И, так сказать, по смежности подумала вот о чём. Те девочки тоже хватались невзначай за её руки или подол: когда торопились перенять полную корзину. От этого делалось как-то по-особому приятно и надёжно, хотя Дору не окатывала волна приторной нежности, как когда то же самое делали её сыновья и дочки.
К вечеру обе женщины подписались под условиями найма - или рабства, если кому угодно. Отдали по назначению: не приорессе, а одной из дежурных монахинь - и получили в обмен по тяжеленному заступу.
– Завтра с утра начнёте ямы для буртов копать, - сказала та.
– И обводить траншеями от дождя и прочей воды небесной и подземной. Урожай корнеплодов нынче ждём богатый. Знаю-знаю, мужицкая это работа, да где же нам столько мужиков взять? Учитесь сами справляться.
Тут Бельгарда толкнула Артемидору под локоть и прошептала:
– Хорошо прочитала условия или снова на меня положилась? Отчего, думаешь, мужчин в конверсы не берут, разве что в составе семейной пары? Работа на обитель здесь зачитывается как послушание. Отбудешь лет пять-десять, как настоятельница решит, - и в монашки без испытательного срока. Тем девочкам-послушницам куда меньше повезло. Рутенцы называют такое подвешенным состоянием.
"А если я не захочу постригаться? - подумала Дора.
– Менять одну неволю на другую, сугубую?"
И всё-таки приняла рукоять, отполированную сотней рук, почти с благоговением - как рыцарь меч. Поставила в изголовье теперь уже законного своего ложа, повернулась лицом к Бельгарде - и заснула так сладко, словно в тощую подушку зашили добрую горсть того хмеля, который они собирали.

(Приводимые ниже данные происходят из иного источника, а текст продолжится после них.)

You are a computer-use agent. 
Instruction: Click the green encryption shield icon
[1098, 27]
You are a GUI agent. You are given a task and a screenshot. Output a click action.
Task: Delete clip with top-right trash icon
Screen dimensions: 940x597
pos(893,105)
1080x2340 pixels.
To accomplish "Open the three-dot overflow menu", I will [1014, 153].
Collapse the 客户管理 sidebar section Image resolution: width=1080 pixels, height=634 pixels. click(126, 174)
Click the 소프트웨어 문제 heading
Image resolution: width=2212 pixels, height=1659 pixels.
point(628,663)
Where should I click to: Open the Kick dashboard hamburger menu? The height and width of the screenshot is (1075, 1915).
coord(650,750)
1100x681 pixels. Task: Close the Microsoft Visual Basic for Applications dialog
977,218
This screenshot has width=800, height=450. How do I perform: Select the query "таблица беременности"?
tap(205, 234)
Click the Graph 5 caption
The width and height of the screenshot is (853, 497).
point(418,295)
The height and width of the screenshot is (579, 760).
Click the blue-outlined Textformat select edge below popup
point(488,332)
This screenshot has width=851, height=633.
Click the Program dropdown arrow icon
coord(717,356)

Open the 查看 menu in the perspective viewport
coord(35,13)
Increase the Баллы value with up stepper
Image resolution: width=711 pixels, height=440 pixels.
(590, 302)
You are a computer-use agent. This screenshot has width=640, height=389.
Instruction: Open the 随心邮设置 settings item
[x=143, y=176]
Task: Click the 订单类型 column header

На следующее утро, когда задинькал побудку утренний колоколец, ни подруги, ни её орудия рядом не оказалось. "Видать, не терпится ей, - подумала Дора, торопливо ополаскиваясь, проборматывая молитву и глотая завтрак едва ли не живьём, почти не разбирая вкуса. - Ладно, захочет - отыщется".
Водрузила лопату на плечо и пошла вкалывать в общем строю.
Готовить бурты - работа для здорового человека не такая сложная: горизонтальными ударами снимаешь дёрнину, если есть, скатываешь в трубку и роешь вглубь на штык лопаты. Только штык должен быть хорошо заточен. Здесь с этим было в порядке: и хотя привычные к делу работницы на подходе к месту разбились на пары, Артемидора решила рискнуть - попробовать одной.
К её удивлению, дело спорилось: сытная еда прямо бросалась в руки и ноги. Ещё это немного походило на игру в шахматы за обоих противников, к которой Дору приохотил муж. Собственно, воспитывал он в ней спарринг-партнёра, если выразиться по-рутенски, то бишь девочку для битья, но когда она достигла кое-каких успехов, стал скучать за доской. И то сказать: какому бойцу охота самому быть битым.
Так вот и сейчас Артемидора попеременно меняла сторону, налегая ладонями на дерево, ногой - на железо и стараясь не слишком медлить с ходами.